21
Паутина и пауки
Бунтарка. Предательница. Служанка. Сестра. Бесклановая. Кагэ. Ничто. Никто.
Граница между тем, кем Хана была и кем хотела быть, с каждым днем становилась всё более размытой. На закате, когда наступали сумерки, она снимала одну маску, как змея сбрасывает кожу, скомкав, бросала в угол и надевала новую, поводя плечами и надеясь, что походит на себя прежнюю.
И никогда она не чувствовала себя более живой.
По ночам она часами бродила по дворцу даймё. Наблюдала, как проходят приготовления к свадьбе, как приводят в порядок комнаты для лордов кланов Дракона и Феникса и огромных свит, которые они притащат с собой. Прислушивалась к тиканью пауков-дронов.

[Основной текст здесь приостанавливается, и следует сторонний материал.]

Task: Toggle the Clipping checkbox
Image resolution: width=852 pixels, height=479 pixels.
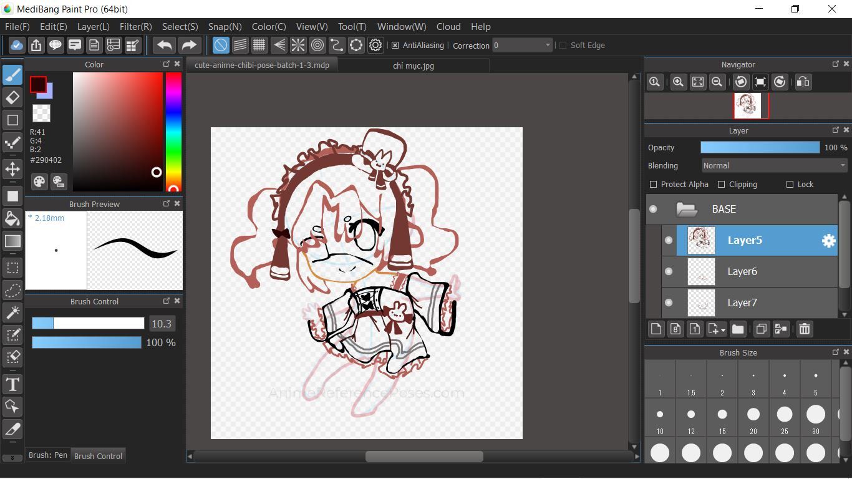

Наблюдала за дворцовыми бусименами, другими слугами, домоправительницей и ее хмурым напудренным лицом. Осторожная походка. Опущенный взгляд. Склоненная голова. Она играла роль низкородной Вонючки, которую никто не видит, не слышит и которая никого не волнует. И она считала дни до того момента, когда у них не будет выбора.
Дни она проводила в компании Акихито в своей комнате. Большой человек наблюдал за улицей со своего места у подоконника, Хана сидела на кровати. И они говорили о революции, о светлом будущем и далеких мечтах. Он был как минимум лет на десять старше нее и лучше знал этот мир. Но когда он смеялся, она чувствовала его смех у себя в груди. Когда он рассказывал истории об охоте на арашитору, она страшно переживала. Она наблюдала, как он вырезает прекрасные фигурки из глиняных блоков или из сосны, а Леди Солнце так подсвечивала его профиль, будто обожала его. И Хана думала о юношах, которых знала – неловких и неуклюжих, которые не умели говорить и не держали обещаний. И она задавалась вопросом, на какие еще трюки способны руки Акихито.
Он спал в углу, используя тонкое одеяло вместо подушки, и ложился как можно дальше от нее. А когда на закате она просыпалась, он уже уходил.
Два дня назад она попросила Дакена последить за ним. Скорее из любопытства, чем из беспокойства. Оказалось, что Акихито проводил дни на Рыночной площади в тени Пылающих камней. Почерневшие колонны, стойкий запах сгоревших волос, пепел, который завывающий ветер сметал в углы, словно сам Фудзин стыдился этого зрелища. Алтарь, где чистильщики Гильдии сжигали детей в борьбе против «нечистых». Место, где застрелили Черного Лиса, где Хана видела, как Танцующая с бурей убила сёгуна Йоритомо прямо перед ней, остолбеневшей от удивления.
Сейчас площадь была уставлена памятными табличками, вырезанными из дерева, камня и глины. Грязный ветер трепал венки бумажных цветов. Сотни имен, написанные сотнями рук. Дань уничтоженным гайдзинам, Черному Лису, сыновьям и отцам, погибшим на войне за границей. Акихито продолжал вырезать, иногда устанавливал новую табличку среди других. Дакен не мог прочитать написанные на них имена. Но Хане казалось, что она и так знает.
Сегодня утром, вернувшись домой со смены, она обнаружила на своем матрасе сверток – тонкий черный креп, перевязанный бантом из настоящего шелка. Она развернула его дрожащими пальцами и увидела новую одежду из мягкой темной ткани и пару хороших ботинок дзика-таби. Расческу из нефрита кицунэ и тушь, которую нужно было наносить по краю глаза. Флакон с черной краской. Горсть монет. И под всем этим – четыре слова, написанные неровным почерком, который она очень хорошо знала.
Она прокралась в комнату Йоши, но обнаружила, что кровать пуста, а простыни еще теплые. Она по-прежнему улыбалась, когда несколько минут спустя выскользнула из многоквартирной башни, чувствуя на коже отравленный осенний ветер, и отправилась в мрачную и пустую тьму. Дакен брел рядом, и его мысли звучали у нее в голове. Улицы были пустынны, на стенах зданий виднелись темные пятна сажи от выхлопных газов. В тусклом мраке сидели, раскачиваясь взад-вперед над чашами для подаяний, нищие, страдающие черной чумой. Хана вошла в баню на углу, протянула медную куку старухе, зевавшей за стойкой, и села в ожидании.